The original Moneyball: Sabermetrics goes prime time
Before the original Moneyball era started, most baseball teams relied on old-school human scouts and the usual statistics, like high batting averages, a lot of home runs, a bunch of stolen bases, flashy RBI numbers and so on to build their rosters. It was a mix of looking at traditional statistics that had been around since the late 19th-century and expert baseball opinion.
But around the turn of the millennium, faced with a low-budget payroll, Oakland A’s GM Billy Beane and his predecessor Sandy Alderson rethought that approach.
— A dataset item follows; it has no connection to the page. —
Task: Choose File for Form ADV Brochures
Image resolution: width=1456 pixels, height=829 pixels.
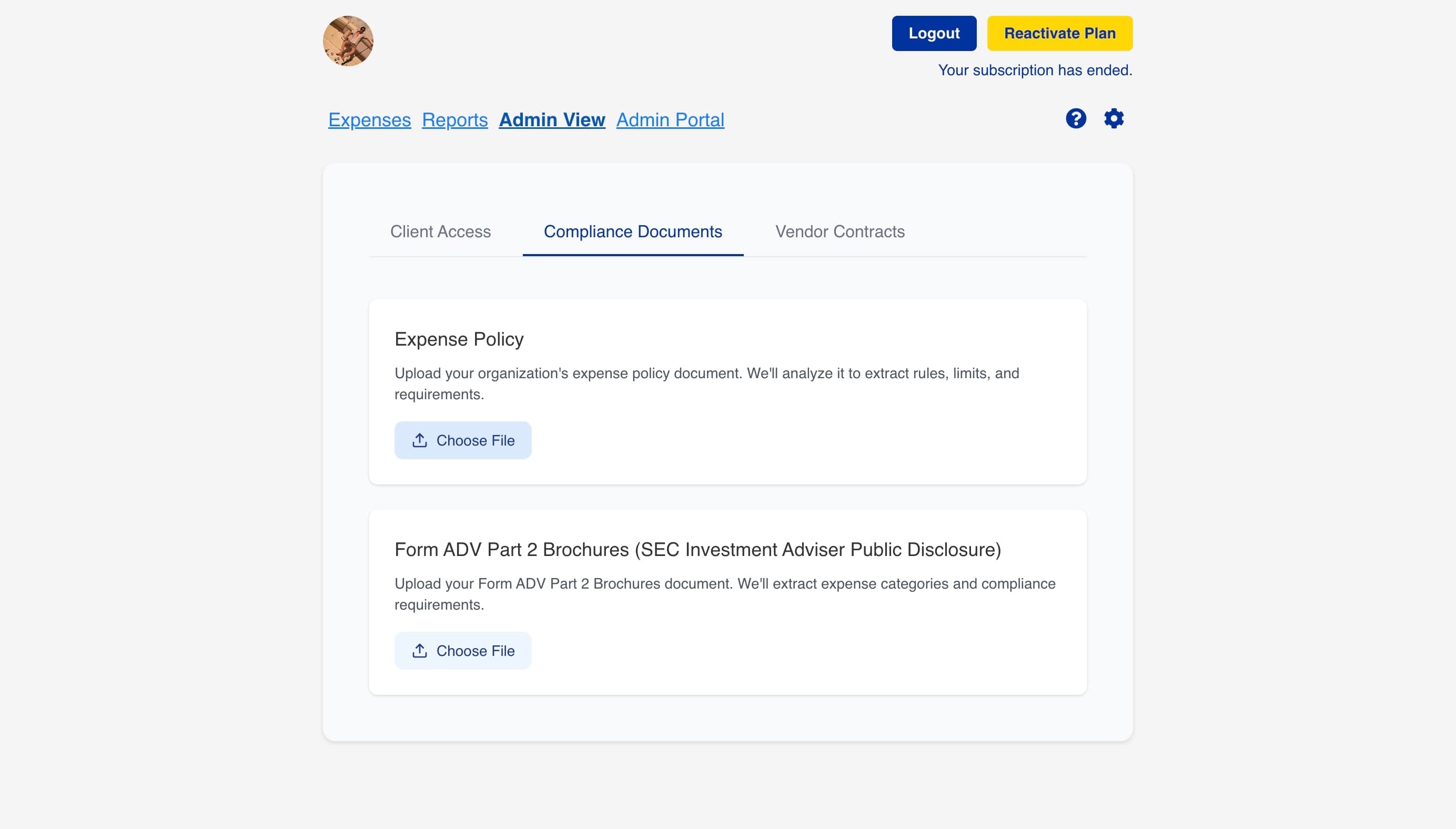Action: click(463, 650)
Inspired by the works of Bill James, a fan turned writer who self-published an annual series of books called Baseball Abstract, which delved into the numbers in a way nobody had ever done before, the GMs looked at data that showed that players of a certain type, most often guys who had higher on-base percentages, were more valuable to teams than the market for them suggested. Other teams wanted the guys who could hit—the A’s just wanted guys who didn’t make outs. As they learned from James’ teachings, RBI (runs batted in) were the result of guys getting on base and their teammates driving them in. Stealing bases, depending on the player, were more likely to result in outs, reducing the rest of the lineup’s chances to keep an inning going. Hitting home runs was great, and would surely get the player on TV, but swinging away in every at-bat and striking out at the expense of patience and getting on-base was counter-productive.
The approach of looking at new types of statistics in new ways worked. Fast forward a few years, and after the Oakland A’s made it to the playoffs several times despite some of the lowest payrolls in baseball, other teams caught on, creating analytics departments that delved deeper into newfangled metrics such as ultimate zone rating and fielding independent pitching. Clubs such as the Tampa Bay Rays started hiring Wall Street veterans to look at the numbers—printouts of box scores and spreadsheets—determine which stats were overlooked, and use that data to their advantage when it came to acquiring players.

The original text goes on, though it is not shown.